- _Exercise instructions_
Can you reproduce word for word everything from "where s is measured" down to "energy input e." in the rebound-effect text below?

**** Text excerpt ****

The suite of additional control variables that are hypothesized to influence the extent of motorized travel include, among others, the demographic composition of the household, its income, and dummy variables indicating whether any employed member of the household changed jobs in the preceding year and whether the household undertook a vacation with the car in the year of the survey. Landscape features, such as public transit accessibility and building density, also bear on mobility decisions, but as these variables hardly vary over the three-year survey period, their influence is captured through the fixed effects.

Methodological issues

The most natural definition of the direct rebound effect is based on the elasticity of service demand s with respect to energy efficiency (Berkhout et al. 2000)Footnote 3:

$$\eta_{\mu } \left( s \right) : = \frac{\partial \ln s}{\partial \ln \mu },$$
(1)

where s is measured in an individual mobility context in vehicle kms or miles and efficiency \(\mu\) is defined by: \(\mu\) = s/e, the ratio of service demand s to the required energy input e.

However, for several reasons, such as the likely endogeneity of energy efficiency (Sorrell et al. 2009: 1361), the overwhelming majority of earlier empirical studies has refrained from gauging the rebound effect by estimating the efficiency elasticity \(\eta_{\mu } \left( s \right)\), instead employing estimates of fuel price or fuel cost elasticities as rebound proxies. In contrast, along the lines of recent empirical studies, such as Linn (2016) and Weber and Farsi (2014), we employ instrumental variable (IV) methods to cope with the endogeneity of \(\mu\), allowing us to identify the rebound effect on the basis of Definition 1, i.e. efficiency elasticity \(\eta_{\mu } \left( s \right)\).

In line with this focus, we estimate the following model specification, where the logged monthly vehicle kms traveled, ln(s), is regressed on logged fuel efficiency, ln(\(\mu\)), logged fuel prices, ln (p e ), and a vector \(\varvec{x}\) of control variables described in the previous section:

$${\text{ln}}\left( {s_{it} } \right) = \alpha_{0} + \alpha_{\mu } \ln \left( {\mu_{it} } \right) + \alpha_{{p_{e} }} \ln \left( {p_{it} } \right) +\varvec{\alpha}_{x}^{T} \varvec{x}_{{\varvec{it}}} + \zeta_{i} + v_{it} .$$
(2)

**** Given material ****

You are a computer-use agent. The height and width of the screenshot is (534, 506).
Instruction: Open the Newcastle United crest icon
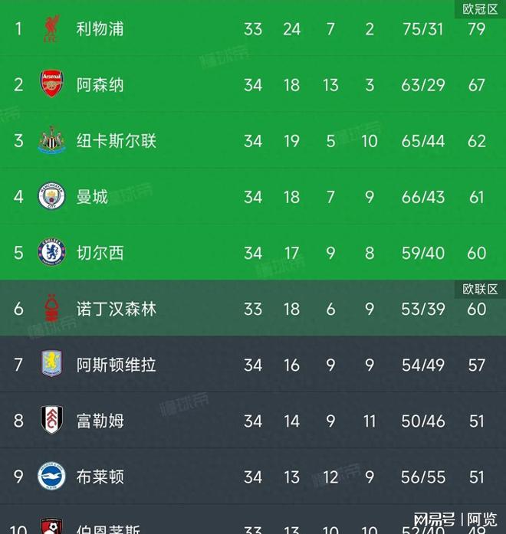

****

- _Problem solution_
where s is measured in an individual mobility context in vehicle kms or miles and efficiency \(\mu\) is defined by: \(\mu\) = s/e, the ratio of service demand s to the required energy input e.